Ron Zarem worked with Kyle and Scott Brandon, and supervised the cleaning out of the area under the amidships 20mm guns, in preparation for deck painting by the HUSE crew. They also did a spectacular job cleaning and straightening out the muffler room. Ron took care of a trashy looking pile of wood by the trailer, too. Then storekeeper Ron went on to straighten out all the uniform shirts that had been donated by Jim Decota over the past couple of years.

Bill Wasko and Scott McFadden repainted the port flagbag, which was peeling badly after the long hard winter . Nothing sticks to galvanized sheet metal in this cold. They also scaled and repainted several galvanized ventilation trunks and the whaleboat day tank. Then Scott and Bill took on another high-wire act. They climbed up on the radio direction platform and scaled and painted it. This project stemmed from a photograph taken by Carol Venezia on our way back from the shipyard. While passing under the bridge she snapped a shot, and everything looked perfect, except the top of the platform which was rusty and hadn't been painted in years. Well, Scott got it painted, but in the process put his chipping hammer right through the side of the platform in several places. Further investigation was warranted. The whole platform was rotten out, so this will be the next big project for the shipfitters.

The most dramatic job was done by Dow Clark and Mark Zarem. Last year in the shipyard, the yard repaired some leaking exhaust pipes. We had never gotten up there to clean up and finish the painting. Dow and Mark went in and over the course of two days cleaned, reprimed, and repainted the whole cap interior. It's getting to be like a second home to them. Up on the flying bridge, 'Michigan' Dick Walker, Mike Marko and Jim Ader scaled the deck at the base of the MK-52 director and the rangefinder platform. Dick also gave the fire control shack a good cleaning out. Jim Parker prepped the BT probe that Barry Witte donated, which will be on outside display on the BT boom.

Bill Siebert, Gary Dieckman and Ed Wakeman worked with our engineering gang on the lubrication of the number four main engine. Gary and Thomas Scian made several trips into the sump to try and understand the system. The plans to get number four main are on hold. It seems the lube oil system takes suction from a skin tank located below the sump. Since we had all those tanks cleaned in the yard, we hate to put any oil back in them. That means we have to reconfigure the whole lube oil system, and figure out how to blank off that skin tank, which appears impossible because of the baffles in the tank. Some places we need to get to are inaccessible. They also did a lot of straightening up in B-3 and B-4. Ed Wakeman painted out the exhaust fan room that Ron Prest had prepped a month previously.

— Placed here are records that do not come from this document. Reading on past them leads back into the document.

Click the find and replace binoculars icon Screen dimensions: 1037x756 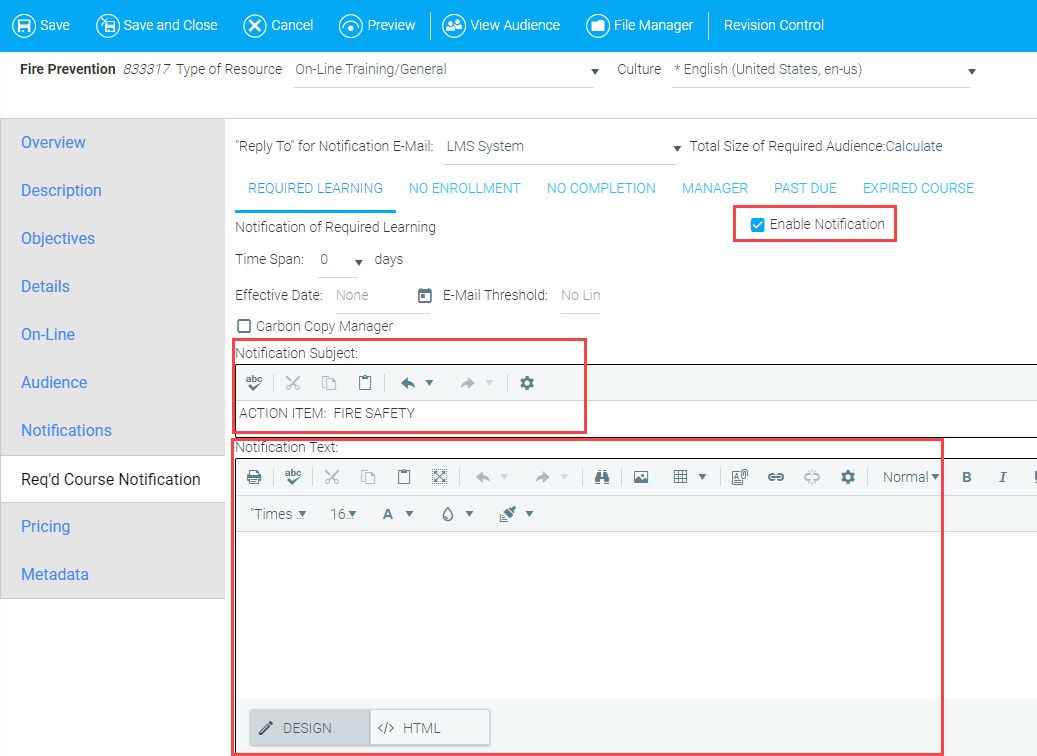click(x=601, y=478)
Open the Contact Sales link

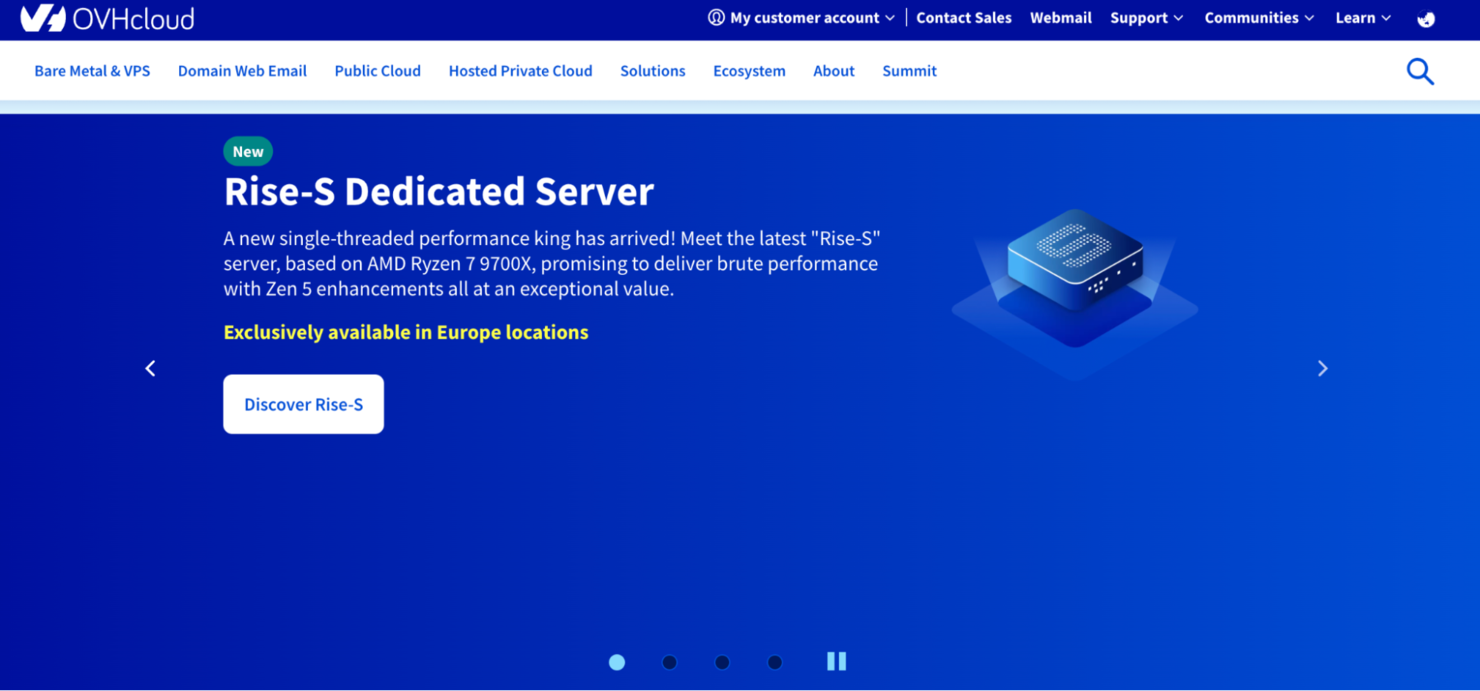[963, 17]
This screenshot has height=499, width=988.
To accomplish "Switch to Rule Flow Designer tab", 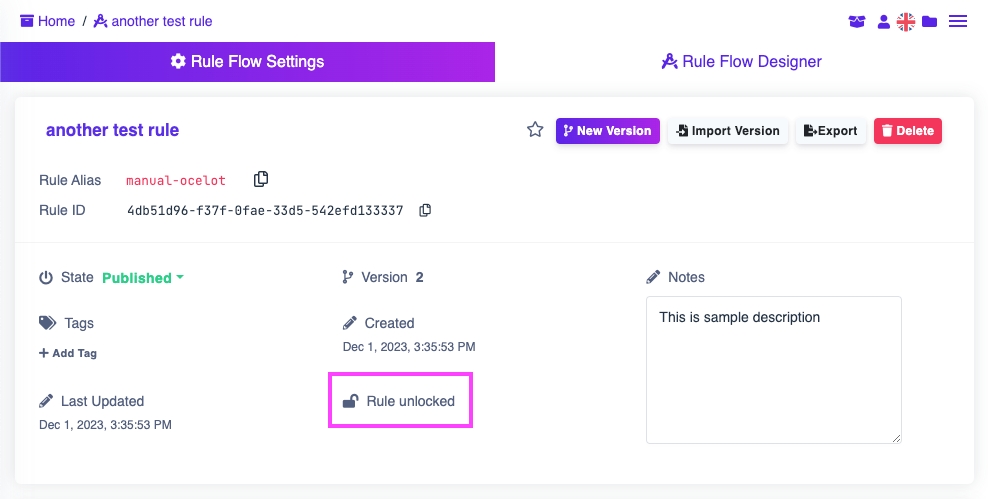I will 741,62.
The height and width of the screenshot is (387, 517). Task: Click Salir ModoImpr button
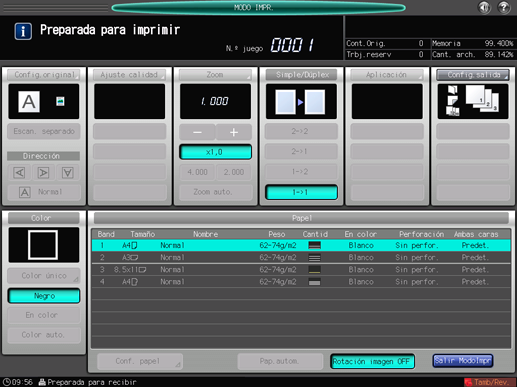point(463,361)
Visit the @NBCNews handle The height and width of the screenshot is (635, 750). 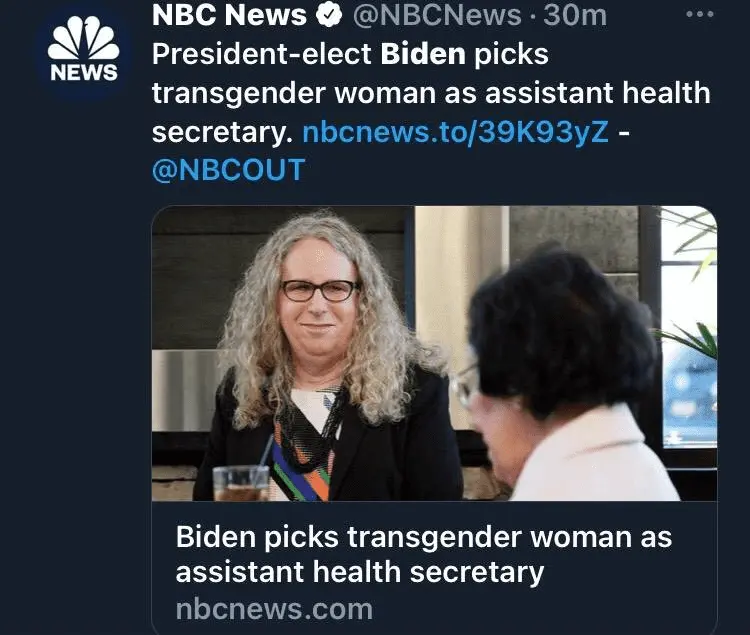(x=437, y=15)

Joe Stout and John Meeker completed repainting the starboard bulwark and waterway, and they painted the two hatches to the storerooms under C-203L. Laird and Butch helped them get gaskets installed. Dow Clark, Ed Zajkowski, Bill Wasko, and Mark Zarem got the scaffolding hauled aboard. Ron Prestand Thomas Scian got the crawl space under gun three coated with Corroseal. Guy Huse installed the new seats on gun two, after a difficult fight getting the supports freed up. Ron Mazure spent the week in his usual spot, chipping in the steering gear compartment. And, Tom Burrows took care of the compartment cleaning.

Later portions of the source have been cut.